Second, if we followed this plan, when building the initial FAI we would be unable to use mathematical logic (or other tools sufficiently similar to be subject to the same issues) in a straight-forward way when having it reason about its potential successor. This cuts off a large part of design-space that I'd naturally be looking to. Yes, if we can do it then it's possible in principle to get an FAI to do it, but mimicking human reasoning doesn't seem likely to me to be the easiest way to build a safe AGI.

Have you been following the discussions under my most recent post?

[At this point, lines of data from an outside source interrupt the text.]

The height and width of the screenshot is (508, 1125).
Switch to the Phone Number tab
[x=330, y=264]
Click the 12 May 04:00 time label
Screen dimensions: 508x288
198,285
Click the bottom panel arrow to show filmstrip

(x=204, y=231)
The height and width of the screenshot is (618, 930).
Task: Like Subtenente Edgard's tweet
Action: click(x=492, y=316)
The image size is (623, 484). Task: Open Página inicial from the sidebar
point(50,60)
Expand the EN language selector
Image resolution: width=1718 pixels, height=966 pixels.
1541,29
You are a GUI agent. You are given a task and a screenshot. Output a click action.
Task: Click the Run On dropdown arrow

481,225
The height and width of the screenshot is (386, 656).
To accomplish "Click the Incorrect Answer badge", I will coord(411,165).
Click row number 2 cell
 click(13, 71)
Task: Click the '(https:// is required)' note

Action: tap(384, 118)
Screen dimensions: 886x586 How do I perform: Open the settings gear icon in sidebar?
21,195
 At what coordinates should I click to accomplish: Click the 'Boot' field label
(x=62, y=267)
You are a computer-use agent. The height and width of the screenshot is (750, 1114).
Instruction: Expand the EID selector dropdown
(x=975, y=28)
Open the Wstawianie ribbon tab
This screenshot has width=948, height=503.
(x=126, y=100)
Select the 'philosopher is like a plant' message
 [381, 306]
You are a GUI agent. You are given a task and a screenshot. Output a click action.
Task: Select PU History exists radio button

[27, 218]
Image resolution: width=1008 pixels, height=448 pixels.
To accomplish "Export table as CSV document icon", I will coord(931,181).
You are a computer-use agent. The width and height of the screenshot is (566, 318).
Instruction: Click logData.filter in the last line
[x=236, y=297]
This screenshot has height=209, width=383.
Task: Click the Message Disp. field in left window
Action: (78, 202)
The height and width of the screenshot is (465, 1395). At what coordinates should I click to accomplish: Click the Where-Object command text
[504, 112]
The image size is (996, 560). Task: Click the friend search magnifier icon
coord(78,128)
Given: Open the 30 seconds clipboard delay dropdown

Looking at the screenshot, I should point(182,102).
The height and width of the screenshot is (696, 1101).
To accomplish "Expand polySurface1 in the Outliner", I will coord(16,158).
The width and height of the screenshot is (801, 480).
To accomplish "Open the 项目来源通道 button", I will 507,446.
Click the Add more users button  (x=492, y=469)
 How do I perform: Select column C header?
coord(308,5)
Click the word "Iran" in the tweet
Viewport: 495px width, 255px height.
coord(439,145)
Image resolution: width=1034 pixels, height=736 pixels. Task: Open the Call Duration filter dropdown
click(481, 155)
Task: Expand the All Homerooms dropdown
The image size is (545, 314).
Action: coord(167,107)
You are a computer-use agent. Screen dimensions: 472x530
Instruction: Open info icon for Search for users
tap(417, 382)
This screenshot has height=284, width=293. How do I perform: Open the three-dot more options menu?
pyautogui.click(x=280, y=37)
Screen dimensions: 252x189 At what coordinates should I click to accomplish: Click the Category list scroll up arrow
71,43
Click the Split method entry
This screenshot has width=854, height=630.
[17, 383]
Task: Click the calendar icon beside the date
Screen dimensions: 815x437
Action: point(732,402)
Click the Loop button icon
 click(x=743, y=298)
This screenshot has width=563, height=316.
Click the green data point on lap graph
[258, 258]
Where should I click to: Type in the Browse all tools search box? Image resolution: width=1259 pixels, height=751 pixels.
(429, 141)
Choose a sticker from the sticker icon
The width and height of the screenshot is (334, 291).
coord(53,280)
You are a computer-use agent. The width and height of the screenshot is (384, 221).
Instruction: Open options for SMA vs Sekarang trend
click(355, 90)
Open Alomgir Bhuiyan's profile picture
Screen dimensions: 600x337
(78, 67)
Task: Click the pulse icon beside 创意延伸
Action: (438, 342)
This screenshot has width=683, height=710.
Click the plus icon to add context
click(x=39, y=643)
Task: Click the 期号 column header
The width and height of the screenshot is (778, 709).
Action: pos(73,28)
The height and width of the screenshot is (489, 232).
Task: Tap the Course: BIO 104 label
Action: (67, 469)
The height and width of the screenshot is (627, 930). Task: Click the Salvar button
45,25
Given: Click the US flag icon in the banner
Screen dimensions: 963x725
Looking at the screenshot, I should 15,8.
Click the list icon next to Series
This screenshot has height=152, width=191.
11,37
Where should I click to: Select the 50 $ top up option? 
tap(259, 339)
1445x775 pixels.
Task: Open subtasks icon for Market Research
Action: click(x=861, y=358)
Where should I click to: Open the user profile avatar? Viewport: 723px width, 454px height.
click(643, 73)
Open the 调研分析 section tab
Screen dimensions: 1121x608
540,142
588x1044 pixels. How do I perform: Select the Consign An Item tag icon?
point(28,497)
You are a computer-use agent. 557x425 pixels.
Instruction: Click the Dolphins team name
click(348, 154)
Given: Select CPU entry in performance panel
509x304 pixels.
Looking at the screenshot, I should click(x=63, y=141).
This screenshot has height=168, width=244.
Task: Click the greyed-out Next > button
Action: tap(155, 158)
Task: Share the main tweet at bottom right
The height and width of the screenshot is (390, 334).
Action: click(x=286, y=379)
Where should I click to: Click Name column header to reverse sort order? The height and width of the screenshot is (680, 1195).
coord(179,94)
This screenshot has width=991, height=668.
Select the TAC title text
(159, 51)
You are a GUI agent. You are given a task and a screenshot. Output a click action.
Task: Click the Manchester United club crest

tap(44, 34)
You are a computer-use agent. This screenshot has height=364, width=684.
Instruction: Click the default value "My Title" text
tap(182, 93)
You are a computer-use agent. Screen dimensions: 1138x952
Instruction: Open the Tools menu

I agree with you that relying on an FAI team to solve a large number of philosophical problems correctly seems dangerous, although I'm sympathetic to Eliezer's criticism of your outside-view arguments -- I essentially agree with your conclusions, but I think I use more inside-view reasoning to arrive at them (would need to think longer to tease this apart). I agree with Paul that something like CEV for philosophy in addition to values should probably part of an FAI design. I agree with you that progress in metaphilosophy would be very valuable, but I do not have any concrete leads to follow. But I think that having good solutions to some of these problems is not unlikely to be helpful for FAI design (and more helpful to FAI than uFAI) so I still think that some amount of work allocated to these philosophical problems looks like a good thing; and I also think that working on these problems does on average reduce the probability of making a bad mistake even if we manage to have the FAI do philosophy itself and have it checked by "coherent extrapolated philosophy".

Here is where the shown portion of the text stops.